---------- EXTRACT TO READ ----------

FILE - A Bangladeshi activist holds a candle, as they protest against the killing of secular blogger Niladri Chottopadhay Niloy in Dhaka, Bangladesh, Friday, Aug. 14, 2015.
FILE - A Bangladeshi activist holds a candle, as they protest against the killing of secular blogger Niladri Chottopadhay Niloy in Dhaka, Bangladesh, Friday, Aug. 14, 2015.

Bangladesh earned a place in the 2015 Global Impunity Index (GII) published by the Committee to Protect Journalists (CPJ). Bloggers and rights activists say the ranking accurately reflects a growing “culture of impunity” in the country, particularly after four secular bloggers were hacked to death this year.

The global index, released last week by the New York-based advocacy group, ranks 14 nations with at least five unsolved killings of journalists during a ten year period, between September 1, 2005 and August 31, 2015.

Somalia tops the list, followed by Iraq, Syria and the Philippines. Bangladesh is ranked 12th.

Unable or Unwilling to Bring Killers to Justice

Sumit Galhotra, CPJ's Asia program research associate, said Bangladesh landed a spot on the index for the first time since 2011 because of its inability or unwillingness in the past year to stop attacks on journalists and bloggers or bring their killers to justice.

“The killing of bloggers is not the only reason Bangladesh finds itself here. Those working in traditional forms of journalism including print have also been murdered with impunity over the past decade. But the spate of blogger killings has certainly played a major factor in propelling Bangladesh to this list,” Galhotra told VOA.

Ibrahim Khalil Sobak, a Bangladeshi blogger, said that no convincing action had been taken against the killers of the bloggers and the country deserved to be globally identified as a country where killers go free.

“The authorities in Bangladesh have failed to protect the bloggers. And after some of them were brutally killed, that the cases are not being investigated properly by them, it has been known to all around the globe,” Sobak told VOA.

Bloggers Critical of Religious Extremism

This year, four secular bloggers were hacked to death in Bangladesh by suspected Islamists. In February, Bangladeshi-American blogger and writer Avijit Roy was hacked to death in Dhaka. Between March and August, three others -- Washiqur Rahman, Ananta Bijoy Das and Neeladri Chatterjee -- were killed in machete attacks.

“A total of five of Bangladesh's seven victims of unsolved murders over the last decade are bloggers who criticized religious extremism… Prime Minister Sheikh Hasina and the nominally secular ruling Awami League party have done little to speak out for justice in these crimes, allowing political interests to trump rule of law,” the CPJ said in a statement.

Bangladesh police said the local hard-line Islamist militant group Ansarullah Bangla Team (ABT) was behind the blogger killings. Although police have detained some ABT members as suspects, none of the cases have been solved.

In mostly Muslim Bangladesh, secular bloggers are considered Islam-haters. Several Islamist groups have held protest rallies demanding public execution of the bloggers.

In August, Bangladesh’s national police chief said that legal action would be taken against the bloggers if their writings offended people.

Government Inaction

Phil Robertson, Asia deputy director of Human Rights Watch, said the lack of government commitment to solve the killings was made clear when the police chief blamed the bloggers for the attacks on them.

---------- RECORD EXCERPTS ----------

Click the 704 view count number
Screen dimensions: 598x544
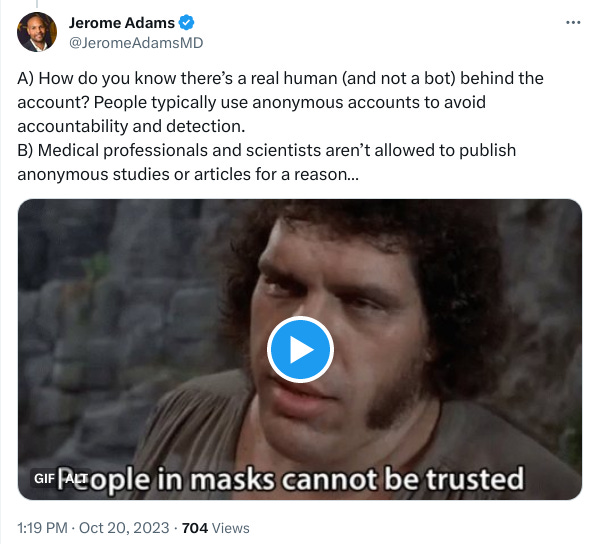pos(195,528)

----------
---------- RECORD EXCERPTS ----------

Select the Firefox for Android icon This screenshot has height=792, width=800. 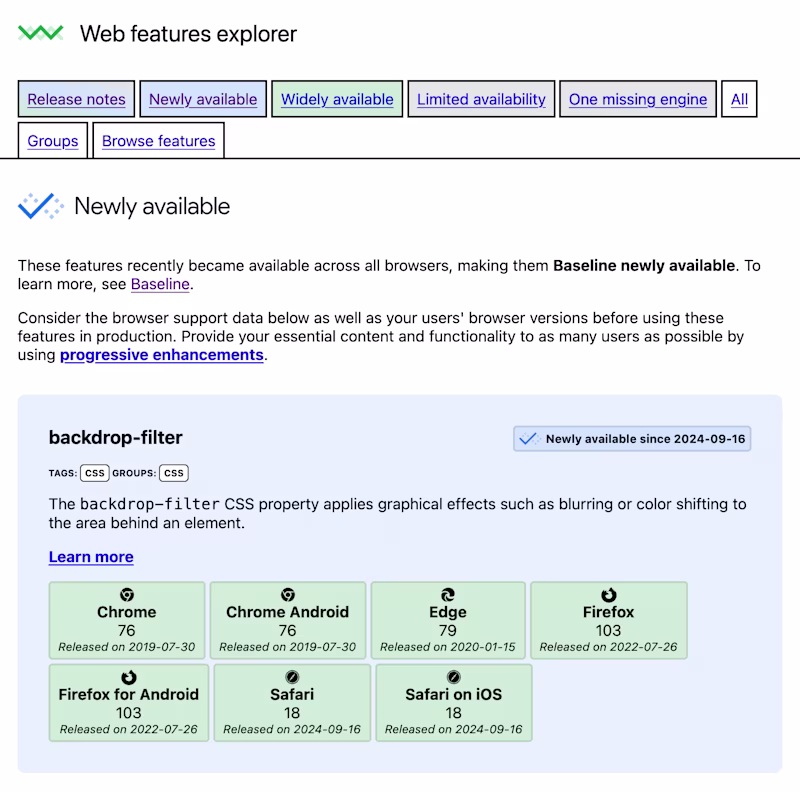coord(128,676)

----------
---------- RECORD EXCERPTS ----------

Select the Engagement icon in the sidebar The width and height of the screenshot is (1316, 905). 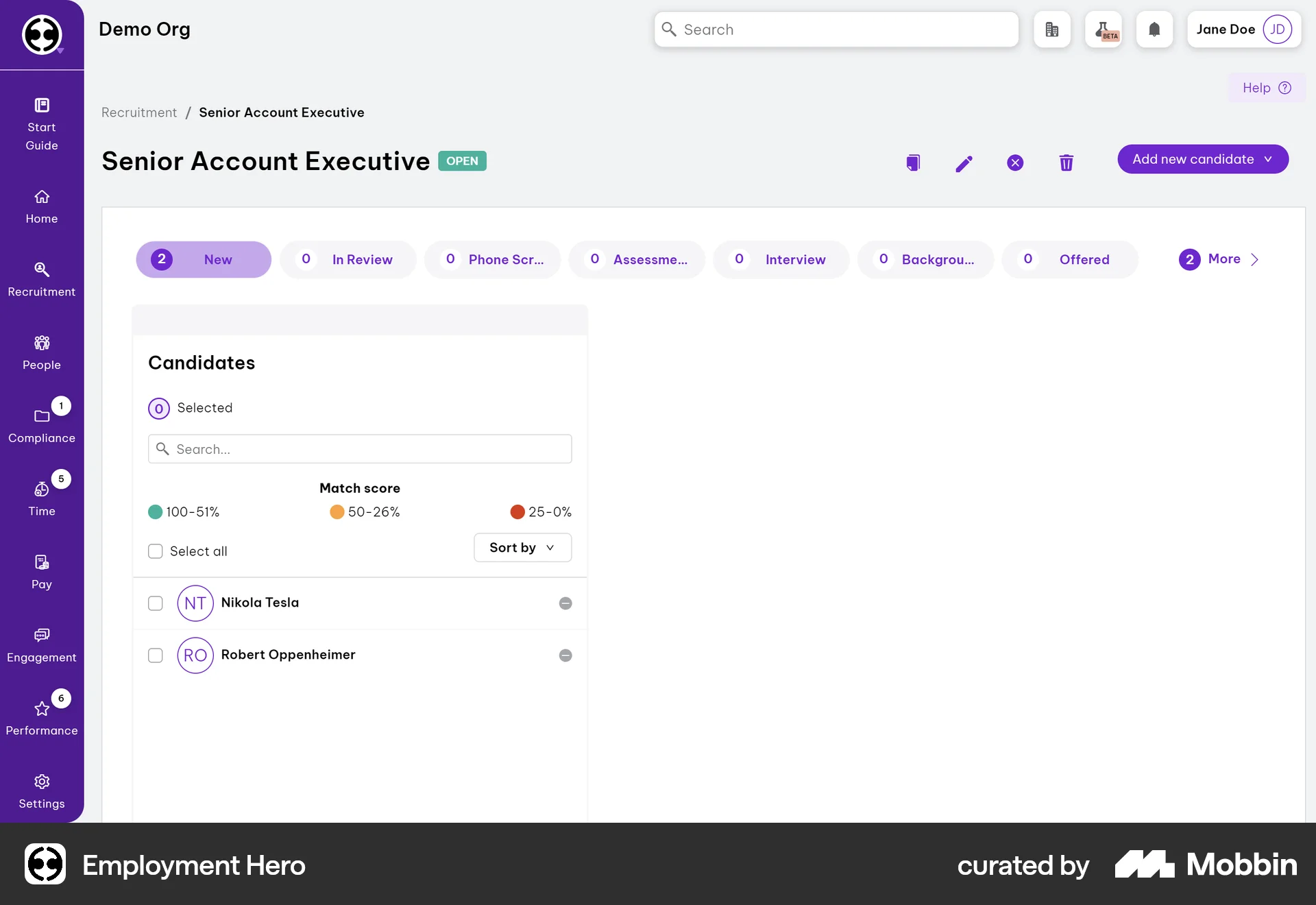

----------

= SET EXERCISE 1 =
In the article on Bangladesh and the impunity index, copy the stretch from "This year, four" through "in machete attacks.", swapping "machete" for "knife".
= SET EXERCISE 2 =
According to the article on Bangladesh and the impunity index, what rank does Bangladesh hold on the 2015 Global Impunity Index?

= FINAL ANSWER 1 =
This year, four secular bloggers were hacked to death in Bangladesh by suspected Islamists. In February, Bangladeshi-American blogger and writer Avijit Roy was hacked to death in Dhaka. Between March and August, three others -- Washiqur Rahman, Ananta Bijoy Das and Neeladri Chatterjee -- were killed in knife attacks.

= FINAL ANSWER 2 =
12th